En el proceso de decadencia política del Perú, tanto o más importante que el deterioro de las instituciones políticas son la degradación de la cultura política y el creciente poder de desestabilización de actores irresponsables. No hay posibilidad de que un marco institucional sólido o una reforma política ideal puedan funcionar si estás rodeado de actores políticos que traicionan la confianza ciudadana.
Cuando un presidente intenta un golpe de Estado fallido ridículamente concebido, cuando un ministro negligente se niega a renunciar tras ser incapaz de responder por las muertes de peruanos en protestas o cuando una congresista se niega a dar un paso al costado en la Mesa Directiva a pesar de que se ha demostrado que ha caído en contradicciones escandalosas mientras era blindada por el Congreso, el problema no es tanto de las instituciones, sino de que nuestra oferta política solo es capaz de ofrecer esta generación de la decadencia política peruana.
El descrédito de la política peruana ha fomentado varias anomalías dentro de nuestra representación, pero quizá una de las más preocupantes es la creación de una generación de políticos inmunes a la opinión pública. Si antes los villanos de la política eran discretos, ahora no dudan en aparecer en fiestas en las que departen con criminales, ni siquiera frenan para hacer control de daños y toman instituciones sin recato.
Es cierto que la prohibición de la reelección y la mercantilización de los partidos políticos y movimientos regionales funcionan como estímulos para renunciar a carreras políticas largas y profesionales. Pero no es menos cierto que muchos se han alejado de la política aterrorizados de terminar en la cárcel, porque la judicialización de la política no ha dejado a ningún político sin mancha. Como la cultura política peruana es barroca y le tiene aversión al vacío, ha decidido llenarla con esta nueva generación de la decadencia peruana que ocupa el lugar que otros dejaron vacante.
El asunto es que lo que muchos diagnostican como una enfermedad de la democracia peruana es más bien un síntoma de una enfermedad más grave que afecta a toda la sociedad, a la destrucción sistemática del proyecto de país. Más que una democracia enferma, lo que ha enfermado es el país. Esta democracia híbrida y subóptima no es más que el síntoma de una sociedad anegada en la insignificancia. Un reflejo menesteroso de esta debacle es la absoluta inconsciencia que rodea el debate político sobre la jubilación en el Perú.
No existe ningún congresista que haya decidido pensar en que el problema más grave de este espinoso debate reside en que la gran mayoría de peruanos en la informalidad está condenada a no tener ninguna pensión de jubilación.

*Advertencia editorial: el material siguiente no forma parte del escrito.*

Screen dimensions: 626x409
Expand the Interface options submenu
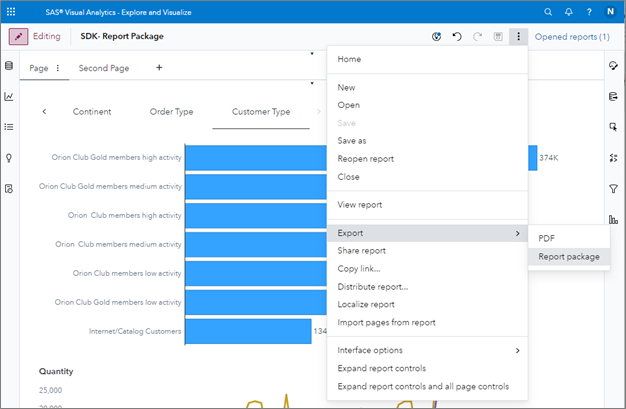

Las AFP han labrado con empeño su impopularidad, se han beneficiado escandalosamente por muchos años de un sistema que no ofrecía competencia alguna, pero son una parte insignificante del abrumador drama que se oculta tras la demagogia: somos una sociedad condenada a que cada uno baile con su pañuelo, incluso cuando seamos ancianos.
Una generación de políticos preocupados en afianzar su carrera política hubiera visto en este debate la oportunidad de capitalizar políticamente el momento y defender los intereses de millones de ciudadanos a los que se ha condenado a sobrevivir trabajando hasta morir. Pero la generación política de la decadencia peruana ni siquiera se ha ocupado del asunto. El Ejecutivo ha ensayado presentar una propuesta encarpetada desde hace muchos años, pero nadie nos ha dicho hasta ahora cómo van a sobrevivir los peruanos que ya no aportan ni están en capacidad de aportar para su jubilación.
Quizá, como sostiene Hugo Neira, es imposible librarnos de estas trampas que obedecen a una pulsión histórica de una desarticulación entre la ciudadanía y la ausencia de un Estado fuerte. La sociedad peruana lleva la simiente dañina de un irrefrenable individualismo que la condena a que cada uno baile con su pañuelo, que la enajena completamente de las aspiraciones colectivas y le deja el espacio propicio para que la generación de la decadencia política peruana gobierne. Mientras la presidenta se pasea y contempla el Baldaquino de San Pedro, quizá pueda reflexionar sobre el destino que le espera recordando que mientras los pontífices iban y venían, solo Bernini perduraba.